Godard has long been one of the most influential readers of Canadian literature. Much of the force of her work comes from her meticulous and relentless attention to the networks that produce both the texts and events we study and the methods through which we read them. Whether she writes about feminist theory, orality and Native women writers, or the exigencies of the cultural field, she has been instrumental in interrogating, time and time again, the normative ways in which we think about Canadian culture. From the function of literature to the materiality of institutions and periodicals, from the theory and practice of translation to the interrelations between English and French Canadian literatures, her critical interventions have drastically reconceptualized our inherited understandings of Canadian culture as it relates to the world at large.

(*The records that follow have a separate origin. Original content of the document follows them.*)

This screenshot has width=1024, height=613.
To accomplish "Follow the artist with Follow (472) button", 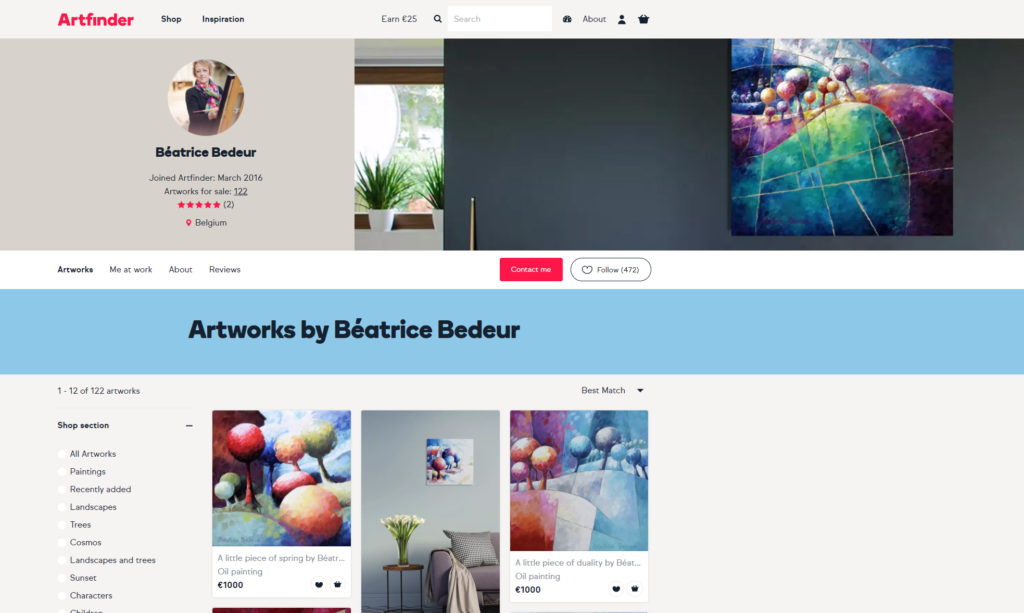I will click(x=611, y=270).
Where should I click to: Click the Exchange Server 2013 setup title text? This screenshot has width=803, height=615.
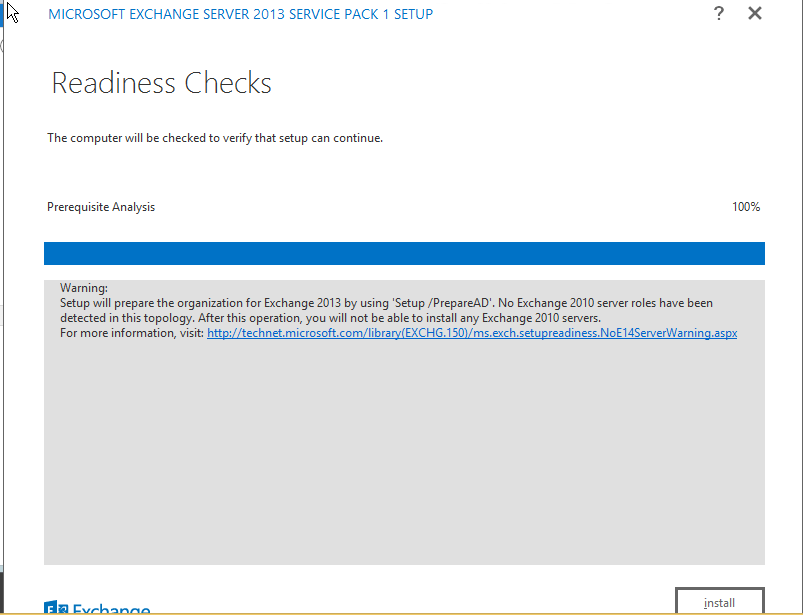pos(240,14)
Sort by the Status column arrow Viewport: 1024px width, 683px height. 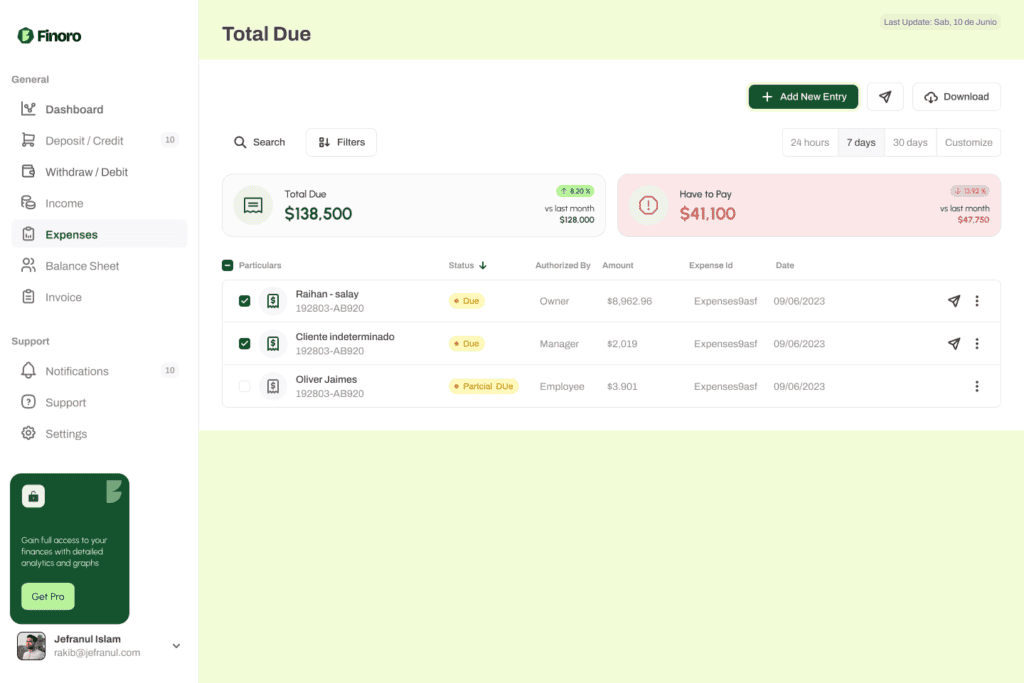[x=483, y=266]
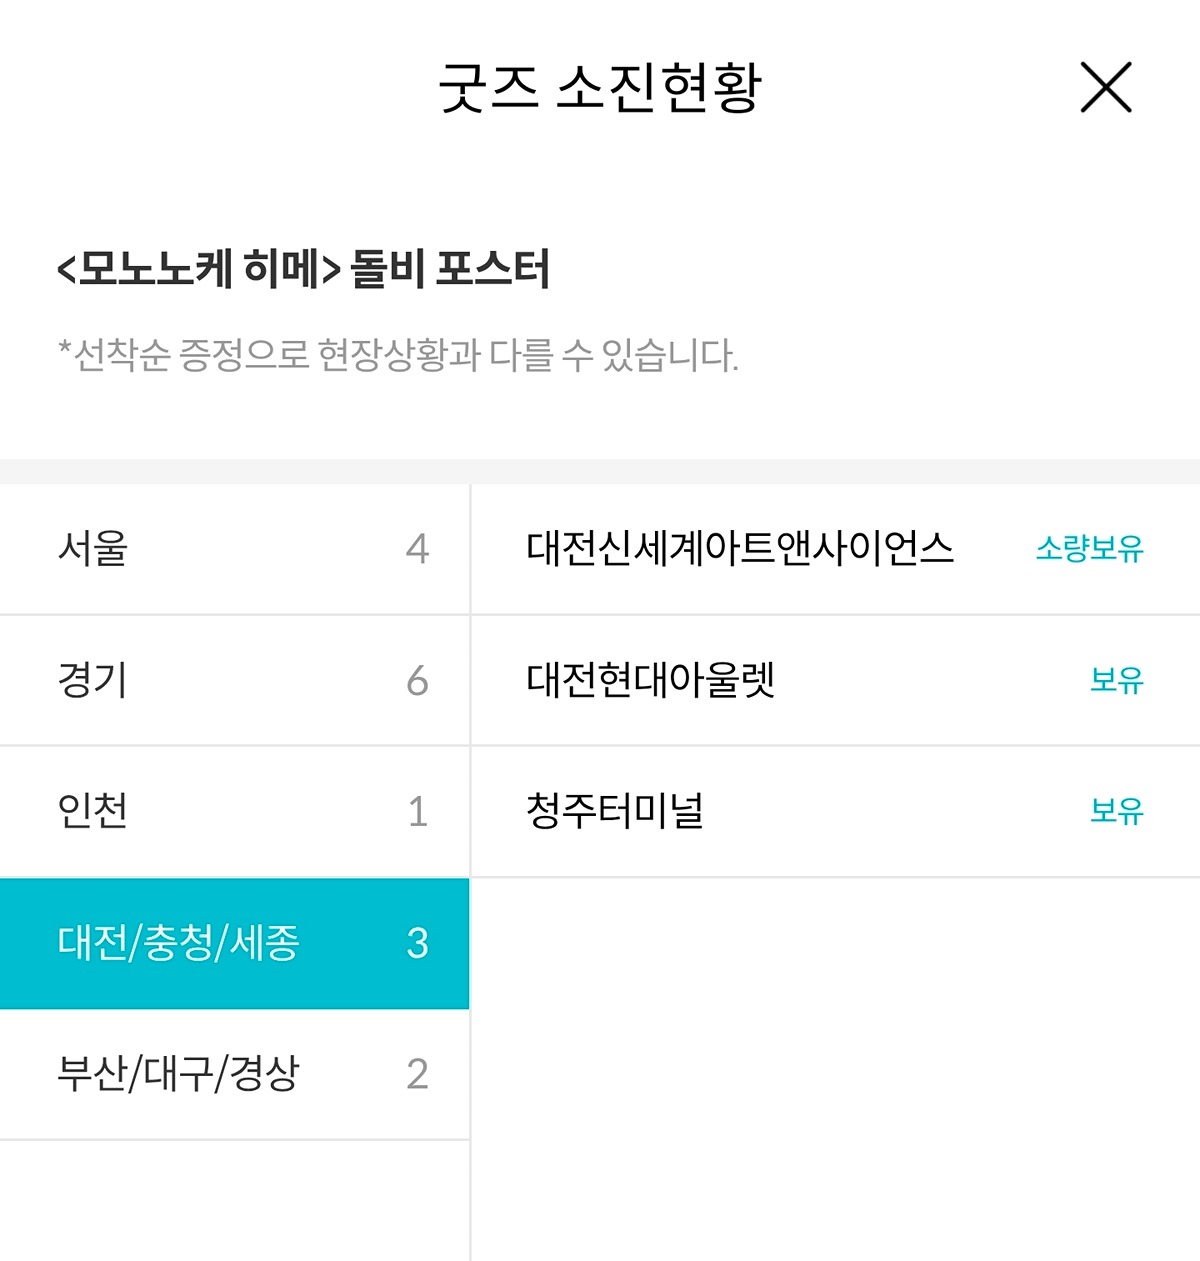The height and width of the screenshot is (1261, 1200).
Task: Click the count 2 beside 부산/대구/경상
Action: (417, 1074)
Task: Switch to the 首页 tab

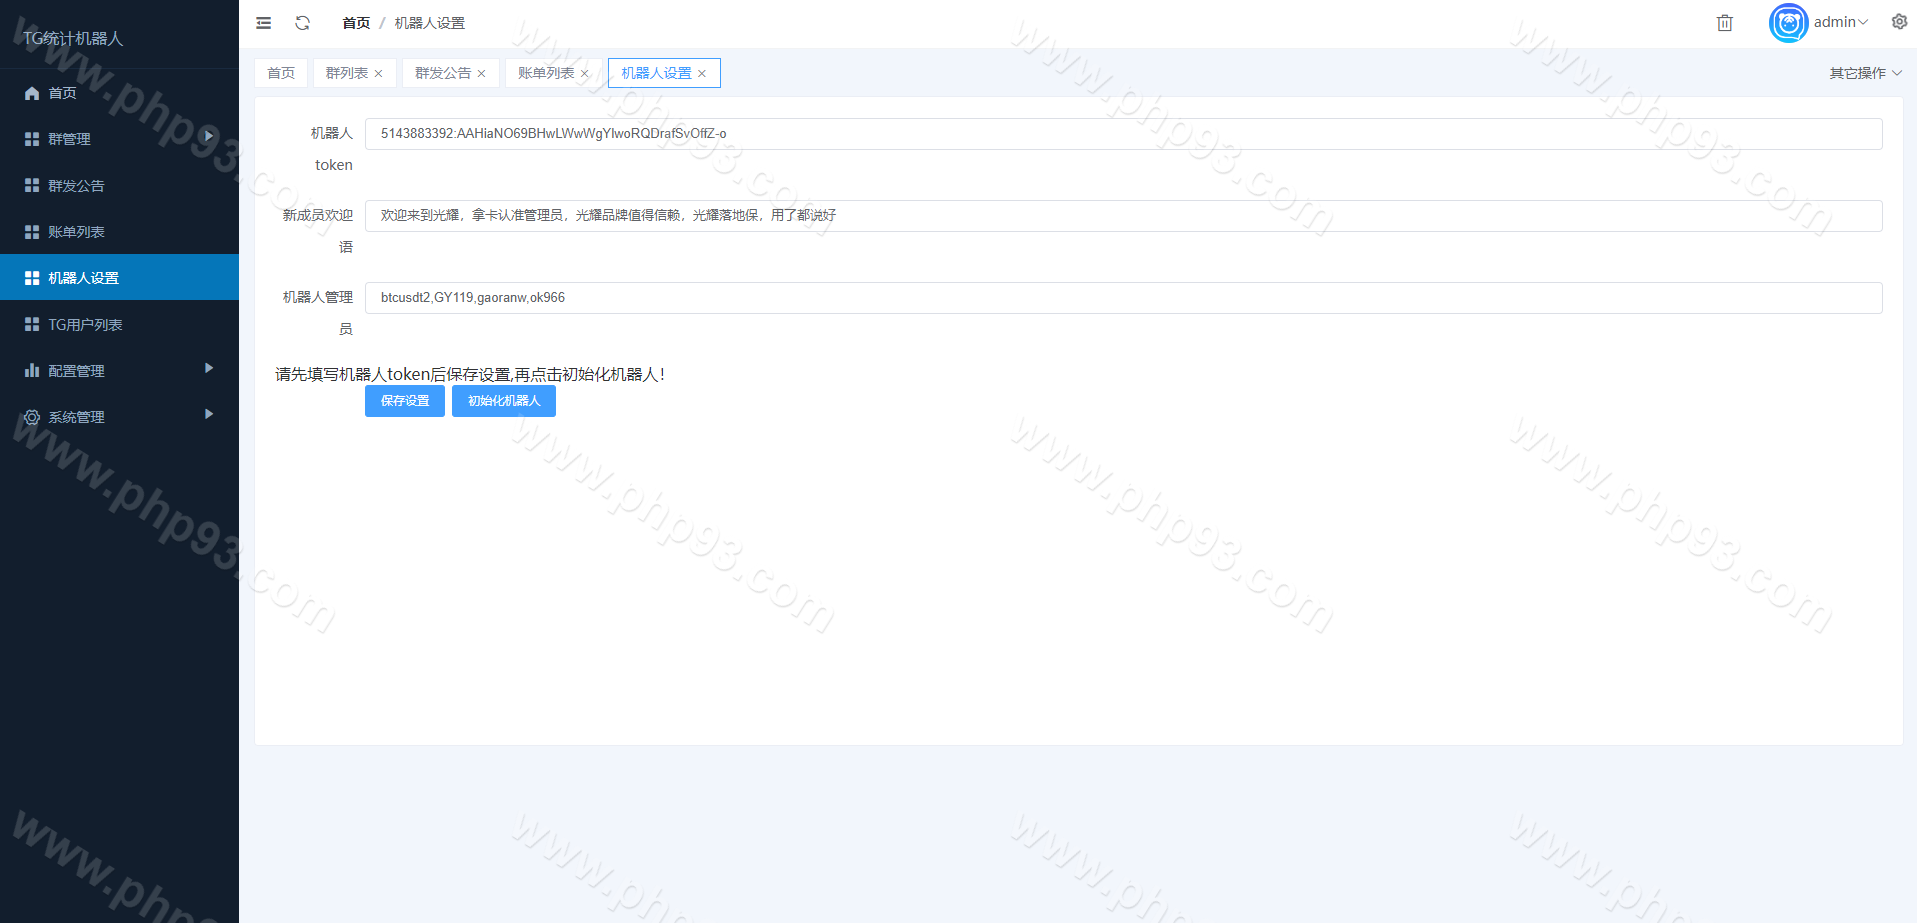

Edited by Smaro Kamboureli, and with an interview published here for the first time that offers a detailed look at the trajectories of Barbara Godard’s writing and teaching career, Canadian Literature at the Crossroads of Language and Culture is a groundbreaking collection of essays, spanning the period 1987-2003, that will continue to be necessary reading for years to come.

AUTHOR

Barbara Godard

About the Editor: Barbara Godard is a founding co-editor of Tessera, and teaches English literature and Women’s Studies at York University. She has translated a number of Quebec feminist writers including France Theoret and Nicole Brossard. She is the editor/author of several books including Gynocritics/Gynocritiques: Feminist Approaches to the Writing of Canadian and Quebec Women and Audrey Thomas: Her Life and Work.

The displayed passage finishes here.